Gonzalez, who had returned earlier from spreading the rumor in the settlement concerning the reward or bounty or whatever you wanted to call it, said, “What are you two talkin’ about?”
Garth turned toward him and raised his voice so that the rest of the men could hear, too. “We’re gonna ride in and take over that two-bit town,” he declared. “Then, when the train comes through, we’ll stop it and take Joshua off of it.”
Murmurs of agreement came from the other outlaws. Garth nodded, confident again in his decision, even though so far his quarry had seemed able to stay one jump ahead of him.
“Those men who went chasing off after the wagon might actually catch it,” Jeffries suggested.
“All the more reason to get into town and take over,” Garth snapped. “If they come back with Joshua, we’ll be ready for ’em. If they don’t, we know what we’ll have to do.”
With that, the outlaws mounted up and headed toward Pancake Flats.
Maggie had recognized Matt Bodine as he galloped past the hotel, leading the way for the wagon, and she thought he had recognized her, too, in that brief instant. He hadn’t slowed down, though, even for a second, which came as no surprise. Bodine and his companions were making a break for it with their prisoner before the mob had a chance to storm the livery stable.
Or were they? Maggie saw the riderless horses tied onto the back of the wagon, and asked herself where Marshal Thorpe and the other deputy were. They wouldn’t be
inside
the locked wagon with Joshua Shade.
That meant they were still in the barn—or maybe they had gone out the back with the prisoner while Bodine and Two Wolves were going out the front and capturing the attention of everyone in the mob.
Like a flash of lightning, the whole thing was crystal clear in Maggie’s mind. She knew what they had done, and as she watched the angry cowboys stream out of town after the wagon, she realized that the trick had worked. Like hounds baying after a false scent, the mob had taken the bait.
Maggie felt a wave of dismay go through her. It wasn’t that she trusted Garth and the other outlaws or anything like that. But as long as Joshua Shade was a prisoner, they still had a reason to keep holding the safety of Ike and Caleb over her head and forcing her to help them.
Was she never going to be free of those awful men? Would her husband and son ever be free? Those questions went through her head as she closed her eyes for a moment and sighed.
The hotel proprietor came up beside her. “What’s wrong, Miss Devlin?”

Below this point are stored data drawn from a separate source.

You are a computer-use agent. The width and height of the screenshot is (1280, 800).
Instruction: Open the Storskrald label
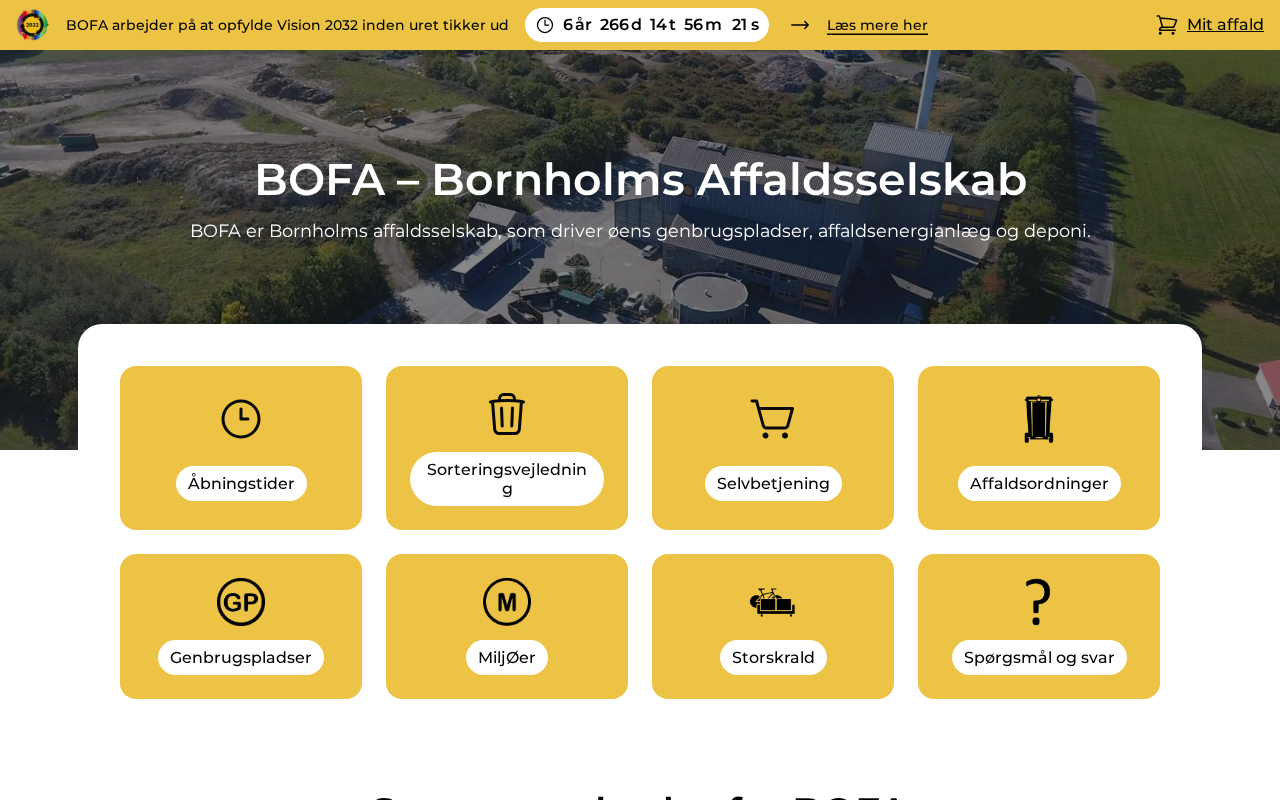773,658
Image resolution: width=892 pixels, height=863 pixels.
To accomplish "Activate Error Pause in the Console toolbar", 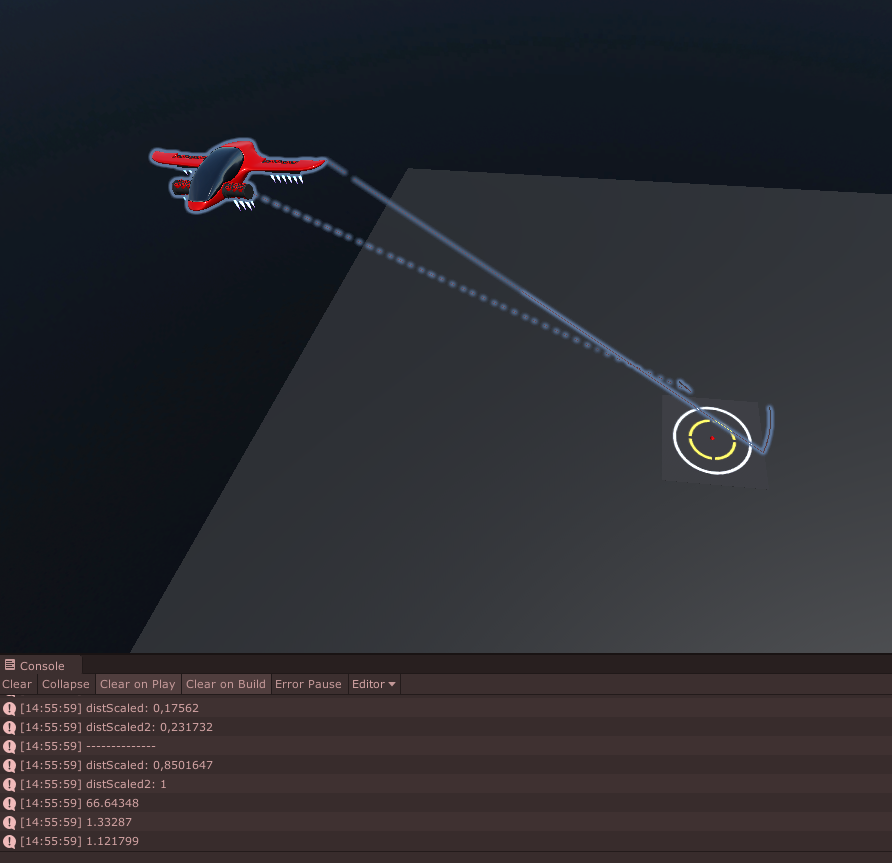I will pyautogui.click(x=308, y=684).
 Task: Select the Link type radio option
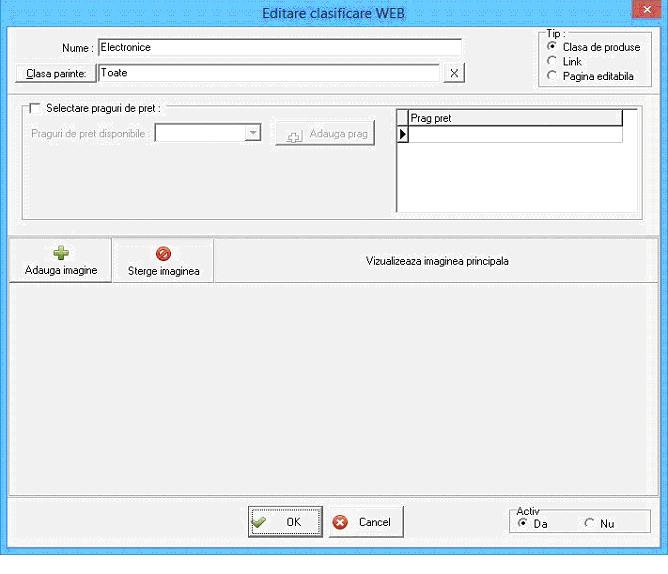pos(552,61)
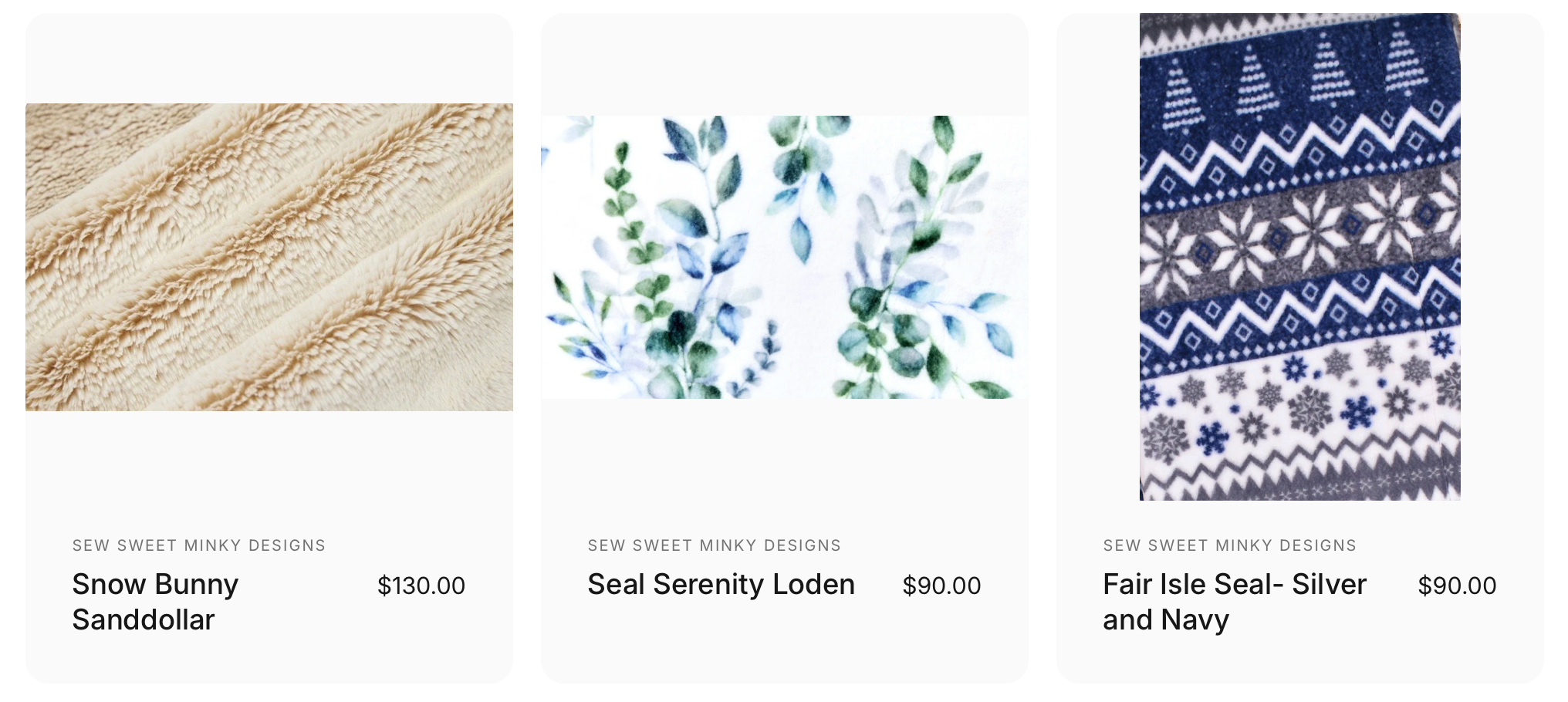Click the words "and Navy" in the third title
1568x702 pixels.
pyautogui.click(x=1166, y=619)
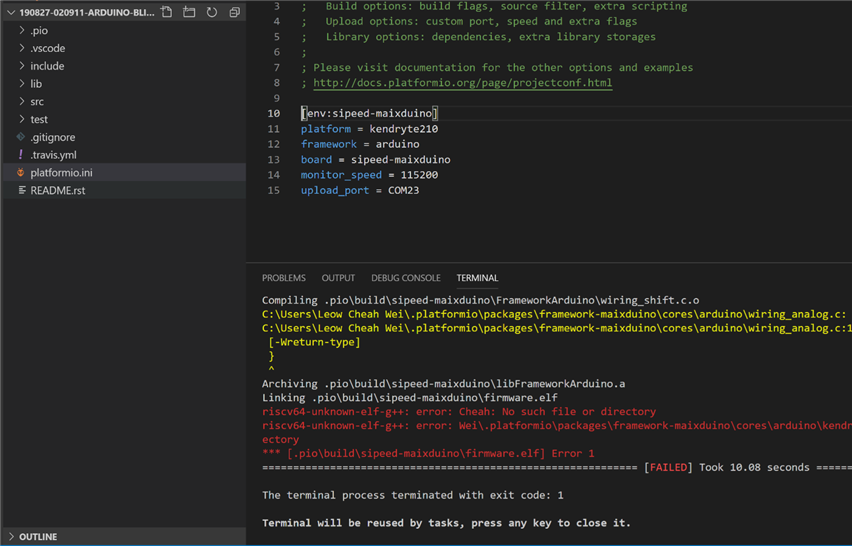Screen dimensions: 852x546
Task: Switch to the OUTPUT tab
Action: point(338,278)
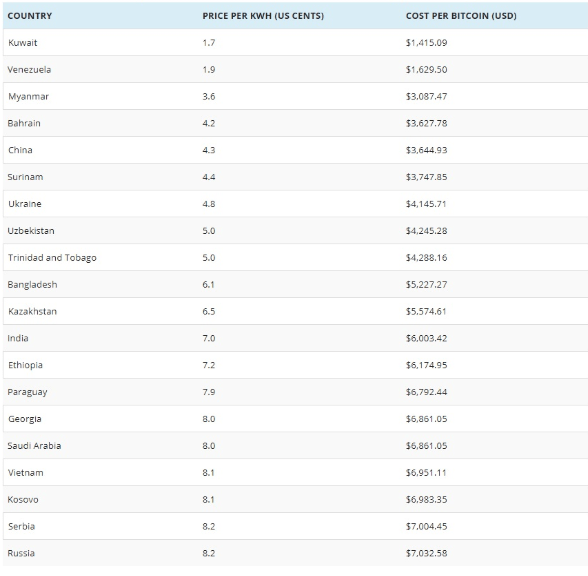Select the Kuwait row
The height and width of the screenshot is (576, 588).
tap(296, 42)
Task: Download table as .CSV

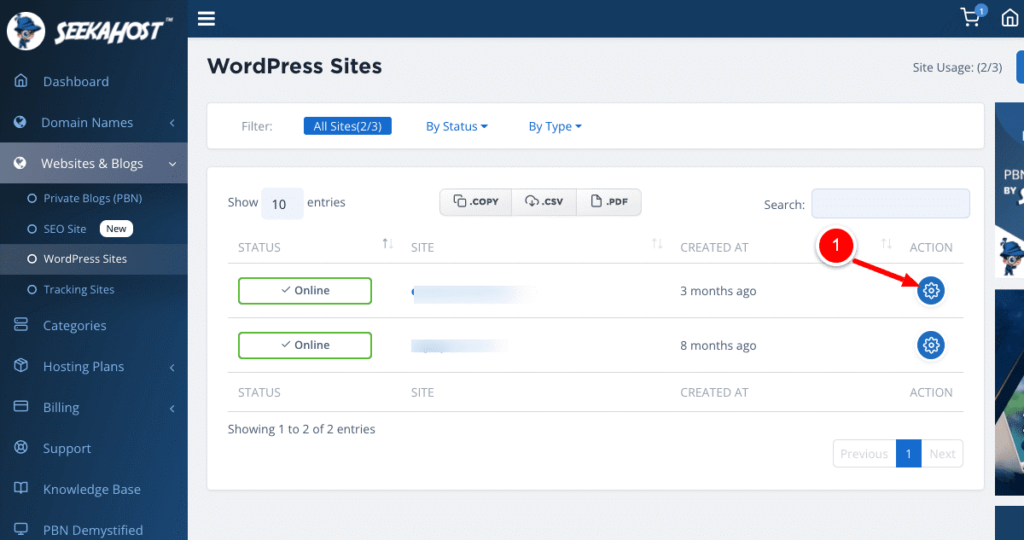Action: [x=544, y=202]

Since Maggie had given Matt Bodine that name, she had used it here at the hotel, too, after slipping off her wedding ring so that she wouldn’t appear to be married. She wasn’t sure at the time why she had done that; it had been an instinctive move.
But later, when she’d had a chance to think about it, she had realized that by pretending to be unmarried, she stood a better chance of getting closer to Matt Bodine if she needed to in the future. She had seen the way he looked at her. He thought she was pretty, and it wouldn’t take much encouragement on her part to get him interested in her.
She could carry off that masquerade if she had to, she decided, in order to save her family.
Now, of course, it looked like that wouldn’t be necessary, because Bodine and Two Wolves were gone, and Maggie would have been willing to bet that Joshua Shade was, too. The other two men must have tied the prisoner on a horse and escaped with him that way, while Bodine and Two Wolves distracted everyone with the wagon.
Maggie realized that the hotel keeper was standing beside her, waiting for an answer to the question he had asked her. She said, “I just don’t like all this shooting. I wish those men had never come here.”
“You and me both, miss,” the man agreed. “All this trouble is bad for business and bad for the town’s reputation. I’m glad those men are gone.”
Maggie wasn’t, but she kept that to herself. She had hoped that things would end here, one way or the other, but unless she was completely wrong in her guess about what had happened, it wouldn’t.
Ike and Caleb would still be in danger, and of course, so would she, although she didn’t really care anymore about what happened to her.
She wished she could see her husband and son right now, and know that they were all right.
The night wind stirred the sand on top of the tiny ridge against which Ike Winslow lay with his son, Caleb. In this dry, semiarid land, the temperature dropped rapidly once the sun went down, and as the air cooled, the sleeping little boy had instinctively nudged closer to his father for warmth.
Neither of them was aware of the lean, gray shape gliding through the shadows toward them. The coyote was hungry, as coyotes nearly always were. He sensed prey, but he approached carefully, his natural caution outweighing his hunger.
The bigger shape wasn’t moving, but it didn’t smell dead yet. The smaller one shifted around from time to time, but didn’t seem to represent any threat. The coyote slunk closer, figuring he would grab the little creature by the leg and drag it off away from the bigger one, so he could make a leisurely meal on it.
The wind picked up again, blowing their scent to the coyote. His tongue lolled from his mouth, saliva dripping from it. His muscles tensed.
One quick dash in, and he could clamp his jaws around the little one’s leg. He wouldn’t go hungry tonight.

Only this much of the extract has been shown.